__Job__
Copy each of the entries below back out word for word, with nothing changed or left out.
==== Records
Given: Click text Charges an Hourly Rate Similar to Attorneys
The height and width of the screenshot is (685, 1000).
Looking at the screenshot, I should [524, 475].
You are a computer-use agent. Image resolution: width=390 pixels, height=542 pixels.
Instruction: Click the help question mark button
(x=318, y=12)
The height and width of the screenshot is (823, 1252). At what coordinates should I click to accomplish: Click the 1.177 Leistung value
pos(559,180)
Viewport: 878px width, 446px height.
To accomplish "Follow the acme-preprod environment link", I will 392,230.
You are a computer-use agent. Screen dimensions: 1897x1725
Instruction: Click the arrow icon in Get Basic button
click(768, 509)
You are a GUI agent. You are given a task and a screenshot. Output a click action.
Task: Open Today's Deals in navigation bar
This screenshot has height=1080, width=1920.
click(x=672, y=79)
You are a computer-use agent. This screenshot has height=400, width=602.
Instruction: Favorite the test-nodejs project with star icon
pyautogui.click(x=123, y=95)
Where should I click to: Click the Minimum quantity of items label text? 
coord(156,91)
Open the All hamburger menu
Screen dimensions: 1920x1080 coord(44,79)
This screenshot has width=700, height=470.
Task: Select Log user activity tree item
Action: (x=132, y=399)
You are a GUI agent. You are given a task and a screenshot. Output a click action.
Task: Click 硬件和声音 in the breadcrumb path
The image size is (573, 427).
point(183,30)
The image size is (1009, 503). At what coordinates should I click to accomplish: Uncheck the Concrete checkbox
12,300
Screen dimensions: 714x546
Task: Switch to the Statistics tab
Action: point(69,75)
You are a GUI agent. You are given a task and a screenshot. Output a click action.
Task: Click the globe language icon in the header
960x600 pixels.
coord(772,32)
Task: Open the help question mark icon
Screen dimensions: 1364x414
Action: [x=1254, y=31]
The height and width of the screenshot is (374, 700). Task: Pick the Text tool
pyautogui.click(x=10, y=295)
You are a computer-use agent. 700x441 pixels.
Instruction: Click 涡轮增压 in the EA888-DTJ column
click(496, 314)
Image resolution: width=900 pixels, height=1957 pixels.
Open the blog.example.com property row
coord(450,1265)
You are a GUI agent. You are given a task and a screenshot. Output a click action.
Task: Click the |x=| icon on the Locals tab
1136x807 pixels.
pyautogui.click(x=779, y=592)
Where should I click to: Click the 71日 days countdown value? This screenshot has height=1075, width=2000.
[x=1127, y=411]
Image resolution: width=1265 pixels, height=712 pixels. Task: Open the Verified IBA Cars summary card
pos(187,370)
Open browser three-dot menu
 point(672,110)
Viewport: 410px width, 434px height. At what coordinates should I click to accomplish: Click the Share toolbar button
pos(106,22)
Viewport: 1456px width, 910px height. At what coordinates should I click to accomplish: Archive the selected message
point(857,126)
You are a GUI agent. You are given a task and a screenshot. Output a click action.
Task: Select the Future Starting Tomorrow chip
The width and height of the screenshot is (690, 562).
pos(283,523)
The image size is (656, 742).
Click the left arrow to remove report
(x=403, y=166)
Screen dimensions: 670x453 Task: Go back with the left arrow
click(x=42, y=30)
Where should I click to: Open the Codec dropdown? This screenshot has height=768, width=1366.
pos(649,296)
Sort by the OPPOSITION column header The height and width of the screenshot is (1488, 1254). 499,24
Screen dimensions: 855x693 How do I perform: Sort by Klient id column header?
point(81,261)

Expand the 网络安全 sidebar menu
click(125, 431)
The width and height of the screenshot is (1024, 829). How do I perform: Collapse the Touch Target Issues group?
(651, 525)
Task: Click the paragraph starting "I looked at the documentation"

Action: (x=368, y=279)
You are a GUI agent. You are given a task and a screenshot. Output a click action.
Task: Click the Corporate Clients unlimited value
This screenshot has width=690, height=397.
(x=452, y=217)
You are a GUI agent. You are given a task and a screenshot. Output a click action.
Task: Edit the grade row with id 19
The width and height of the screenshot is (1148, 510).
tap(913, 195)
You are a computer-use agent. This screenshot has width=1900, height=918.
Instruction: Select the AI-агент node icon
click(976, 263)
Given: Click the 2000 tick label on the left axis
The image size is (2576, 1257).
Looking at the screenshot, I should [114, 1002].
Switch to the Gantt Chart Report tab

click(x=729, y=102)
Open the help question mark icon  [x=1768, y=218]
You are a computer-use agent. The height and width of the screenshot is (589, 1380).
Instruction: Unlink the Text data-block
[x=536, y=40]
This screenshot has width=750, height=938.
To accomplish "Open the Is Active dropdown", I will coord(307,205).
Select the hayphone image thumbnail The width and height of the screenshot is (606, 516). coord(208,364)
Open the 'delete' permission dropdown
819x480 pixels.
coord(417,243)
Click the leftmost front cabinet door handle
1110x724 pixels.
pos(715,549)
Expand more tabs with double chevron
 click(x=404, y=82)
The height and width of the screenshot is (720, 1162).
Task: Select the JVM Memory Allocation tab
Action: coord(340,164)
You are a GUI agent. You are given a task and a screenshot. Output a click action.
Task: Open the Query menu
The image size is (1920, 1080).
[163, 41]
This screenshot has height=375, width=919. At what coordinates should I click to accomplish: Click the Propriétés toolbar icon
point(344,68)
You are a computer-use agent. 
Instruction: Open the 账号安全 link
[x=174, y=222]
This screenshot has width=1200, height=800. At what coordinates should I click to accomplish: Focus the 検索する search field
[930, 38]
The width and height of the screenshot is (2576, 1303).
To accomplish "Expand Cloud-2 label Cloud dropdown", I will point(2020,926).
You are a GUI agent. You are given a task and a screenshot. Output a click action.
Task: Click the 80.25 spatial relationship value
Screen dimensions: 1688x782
========
__Reply__
Given: Click text Charges an Hourly Rate Similar to Attorneys
The height and width of the screenshot is (685, 1000).
Looking at the screenshot, I should [524, 475].
You are a computer-use agent. Image resolution: width=390 pixels, height=542 pixels.
Instruction: Click the help question mark button
(x=318, y=12)
The height and width of the screenshot is (823, 1252). At what coordinates should I click to accomplish: Click the 1.177 Leistung value
pos(559,180)
Viewport: 878px width, 446px height.
To accomplish "Follow the acme-preprod environment link", I will 392,230.
You are a computer-use agent. Screen dimensions: 1897x1725
Instruction: Click the arrow icon in Get Basic button
click(768, 509)
You are a GUI agent. You are given a task and a screenshot. Output a click action.
Task: Open Today's Deals in navigation bar
This screenshot has height=1080, width=1920.
click(x=672, y=79)
You are a computer-use agent. This screenshot has height=400, width=602.
Instruction: Favorite the test-nodejs project with star icon
pyautogui.click(x=123, y=95)
Where should I click to: Click the Minimum quantity of items label text? 
coord(156,91)
Open the All hamburger menu
Screen dimensions: 1920x1080 coord(44,79)
This screenshot has width=700, height=470.
Task: Select Log user activity tree item
Action: (x=132, y=399)
You are a GUI agent. You are given a task and a screenshot. Output a click action.
Task: Click 硬件和声音 in the breadcrumb path
The image size is (573, 427).
point(183,30)
The image size is (1009, 503). At what coordinates should I click to accomplish: Uncheck the Concrete checkbox
12,300
Screen dimensions: 714x546
Task: Switch to the Statistics tab
Action: point(69,75)
You are a GUI agent. You are given a task and a screenshot. Output a click action.
Task: Click the globe language icon in the header
960x600 pixels.
coord(772,32)
Task: Open the help question mark icon
Screen dimensions: 1364x414
Action: [x=1254, y=31]
The height and width of the screenshot is (374, 700). Task: Pick the Text tool
pyautogui.click(x=10, y=295)
You are a computer-use agent. 700x441 pixels.
Instruction: Click 涡轮增压 in the EA888-DTJ column
click(496, 314)
Image resolution: width=900 pixels, height=1957 pixels.
Open the blog.example.com property row
coord(450,1265)
You are a GUI agent. You are given a task and a screenshot. Output a click action.
Task: Click the |x=| icon on the Locals tab
1136x807 pixels.
pyautogui.click(x=779, y=592)
Where should I click to: Click the 71日 days countdown value? This screenshot has height=1075, width=2000.
[x=1127, y=411]
Image resolution: width=1265 pixels, height=712 pixels. Task: Open the Verified IBA Cars summary card
pos(187,370)
Open browser three-dot menu
 point(672,110)
Viewport: 410px width, 434px height. At what coordinates should I click to accomplish: Click the Share toolbar button
pos(106,22)
Viewport: 1456px width, 910px height. At what coordinates should I click to accomplish: Archive the selected message
point(857,126)
You are a GUI agent. You are given a task and a screenshot. Output a click action.
Task: Select the Future Starting Tomorrow chip
The width and height of the screenshot is (690, 562).
pos(283,523)
The image size is (656, 742).
Click the left arrow to remove report
(x=403, y=166)
Screen dimensions: 670x453 Task: Go back with the left arrow
click(x=42, y=30)
Where should I click to: Open the Codec dropdown? This screenshot has height=768, width=1366.
pos(649,296)
Sort by the OPPOSITION column header The height and width of the screenshot is (1488, 1254). 499,24
Screen dimensions: 855x693 How do I perform: Sort by Klient id column header?
point(81,261)

Expand the 网络安全 sidebar menu
click(125, 431)
The width and height of the screenshot is (1024, 829). How do I perform: Collapse the Touch Target Issues group?
(651, 525)
Task: Click the paragraph starting "I looked at the documentation"

Action: (x=368, y=279)
You are a GUI agent. You are given a task and a screenshot. Output a click action.
Task: Click the Corporate Clients unlimited value
This screenshot has width=690, height=397.
(x=452, y=217)
You are a GUI agent. You are given a task and a screenshot. Output a click action.
Task: Edit the grade row with id 19
The width and height of the screenshot is (1148, 510).
tap(913, 195)
You are a computer-use agent. This screenshot has width=1900, height=918.
Instruction: Select the AI-агент node icon
click(976, 263)
Given: Click the 2000 tick label on the left axis
The image size is (2576, 1257).
Looking at the screenshot, I should [114, 1002].
Switch to the Gantt Chart Report tab

click(x=729, y=102)
Open the help question mark icon  [x=1768, y=218]
You are a computer-use agent. The height and width of the screenshot is (589, 1380).
Instruction: Unlink the Text data-block
[x=536, y=40]
This screenshot has width=750, height=938.
To accomplish "Open the Is Active dropdown", I will coord(307,205).
Select the hayphone image thumbnail The width and height of the screenshot is (606, 516). coord(208,364)
Open the 'delete' permission dropdown
819x480 pixels.
coord(417,243)
Click the leftmost front cabinet door handle
1110x724 pixels.
pos(715,549)
Expand more tabs with double chevron
 click(x=404, y=82)
The height and width of the screenshot is (720, 1162).
Task: Select the JVM Memory Allocation tab
Action: coord(340,164)
You are a GUI agent. You are given a task and a screenshot. Output a click action.
Task: Open the Query menu
The image size is (1920, 1080).
[163, 41]
This screenshot has height=375, width=919. At what coordinates should I click to accomplish: Click the Propriétés toolbar icon
point(344,68)
You are a computer-use agent. 
Instruction: Open the 账号安全 link
[x=174, y=222]
This screenshot has width=1200, height=800. At what coordinates should I click to accomplish: Focus the 検索する search field
[930, 38]
The width and height of the screenshot is (2576, 1303).
To accomplish "Expand Cloud-2 label Cloud dropdown", I will point(2020,926).
You are a GUI agent. You are given a task and a screenshot. Output a click action.
Task: Click the 80.25 spatial relationship value
Screen dimensions: 1688x782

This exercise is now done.